L’Académie des Sciences, Lettres et Arts d’Alsace se définit dans ses statuts comme une Compagnie regroupant des poètes, des écrivains, des scientifiques, des chercheurs et des artistes dont les œuvres participent au prestige de l’Alsace, en tant que lieu de convergence des influences culturelles au cœur de l’Europe et carrefour traditionnel de communication et d’échanges.

Cette Compagnie s’inscrit dans la continuité de la Société de Lecture fondée à Colmar en 1760 par le poète et pédagogue Théophile Conrad Pfeffel, qui fut un véritable trait d’union vivant entre les Lumières françaises et le mouvement allemand de l’Aufklärung, puis à la suite de la Société d’Emulation du Haut-Rhin, structure d’initiative gouvernementale, érigée en 1801 à Colmar également.

Les vicissitudes de l’histoire ont mis ces premiers cénacles académiques locaux en sommeil, tout comme les créations surgies entretemps dans les deux autres pôles urbains régionaux, telles  l’Académie des Sciences et des Belles-Lettres de Strasbourg fondée en 1769, ou la Société pour la propagation du bon goût et des Belles-Lettres constituée à Mulhouse en 1775.

Les bouleversements politiques du XIXe siècle français, puis le rattachement de l’Alsace à l’Empire allemand durant près d’un demi-siècle, enfin les deux conflits mondiaux qui ont particulièrement éprouvé cette région, entravèrent à maintes reprises les conditions d’un retour durable à la sérénité intellectuelle, à la liberté créatrice et aux échanges culturels sans arrière-pensées, qui eussent permis la refondation d’une véritable académie provinciale.

Finalement, c’est encore et toujours à Colmar, métropole d’équilibre au centre de l’Alsace, ancienne capitale parlementaire de la province d’Ancien Régime en tant que siège du Conseil Souverain d’Alsace, que se produisit la résurgence tant attendue, avec la naissance le 25 mai  1952 de l’Académie d’Alsace. Après un peu plus d’un demi-siècle de rayonnement, la Compagnie choisira  de renouer avec le qualificatif traditionnel de « Sciences, Lettres et Arts ».

 

Couronnée par l’Institut de France, destinataire en 1958 d’une adresse du secrétaire perpétuel de l’Académie Française,  l’Académie des Sciences, Lettres et Arts d’Alsace a été reçue en 1998 au sein de la Conférence Nationale des Académies, et se voit aujourd’hui reconnue comme seule porteuse légitime de l’esprit et de la tradition académiques en terre d’Alsace.

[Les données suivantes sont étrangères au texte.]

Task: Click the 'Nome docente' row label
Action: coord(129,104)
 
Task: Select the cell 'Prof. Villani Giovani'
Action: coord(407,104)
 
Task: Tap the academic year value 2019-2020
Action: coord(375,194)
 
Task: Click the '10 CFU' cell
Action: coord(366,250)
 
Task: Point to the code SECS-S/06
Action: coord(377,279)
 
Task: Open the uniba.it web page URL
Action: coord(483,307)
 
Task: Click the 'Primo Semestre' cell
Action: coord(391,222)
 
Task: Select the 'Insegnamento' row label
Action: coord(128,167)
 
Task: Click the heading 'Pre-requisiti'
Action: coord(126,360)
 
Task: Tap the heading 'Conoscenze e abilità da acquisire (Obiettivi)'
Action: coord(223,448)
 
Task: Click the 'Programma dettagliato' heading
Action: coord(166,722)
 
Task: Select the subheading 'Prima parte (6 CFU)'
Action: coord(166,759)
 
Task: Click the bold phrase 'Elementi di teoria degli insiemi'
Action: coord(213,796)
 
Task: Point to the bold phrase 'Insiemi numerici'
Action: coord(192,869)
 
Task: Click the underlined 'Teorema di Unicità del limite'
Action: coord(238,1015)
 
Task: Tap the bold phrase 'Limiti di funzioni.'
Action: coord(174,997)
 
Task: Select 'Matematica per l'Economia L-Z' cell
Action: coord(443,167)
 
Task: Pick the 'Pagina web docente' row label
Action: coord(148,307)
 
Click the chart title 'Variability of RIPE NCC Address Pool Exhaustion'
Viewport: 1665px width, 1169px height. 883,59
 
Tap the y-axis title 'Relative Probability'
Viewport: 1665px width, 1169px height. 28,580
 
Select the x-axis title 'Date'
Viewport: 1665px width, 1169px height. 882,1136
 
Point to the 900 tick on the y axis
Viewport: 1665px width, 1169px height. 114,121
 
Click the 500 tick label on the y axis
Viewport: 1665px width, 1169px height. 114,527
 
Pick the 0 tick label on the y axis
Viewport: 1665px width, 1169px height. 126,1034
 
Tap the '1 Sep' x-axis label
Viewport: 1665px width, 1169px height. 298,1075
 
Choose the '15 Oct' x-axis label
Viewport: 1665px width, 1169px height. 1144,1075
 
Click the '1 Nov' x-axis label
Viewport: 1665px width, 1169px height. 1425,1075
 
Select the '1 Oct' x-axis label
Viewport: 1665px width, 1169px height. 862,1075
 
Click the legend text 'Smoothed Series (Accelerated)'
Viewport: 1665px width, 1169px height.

C’est avec le sentiment du devoir accompli, mais aussi la tête pleine de projets, que ses membres peuvent célébrer aujourd’hui le soixantième anniversaire d’une Compagnie vivante et dynamique, qui chaque année : organise des séances publiques dans diverses villes d’Alsace avec des thèmes touchant à la culture, l’histoire, la littérature, l’architecture, le patrimoine, les sciences, l’économie, etc. ; remet de multiples prix couronnant les œuvres d’écrivains, de poètes, d’historiens et de chercheurs reconnus, mais distinguant aussi des jeunes talents dans les domaines artistique, scientifique et philosophique ;  publie « Les Annales », revue consignant ses travaux et citant les activités culturelles multiformes des membres de ses quatre sections : Belles-Lettres, Sciences de la Nature, Sciences de l’Homme, Art et artisanat d’art.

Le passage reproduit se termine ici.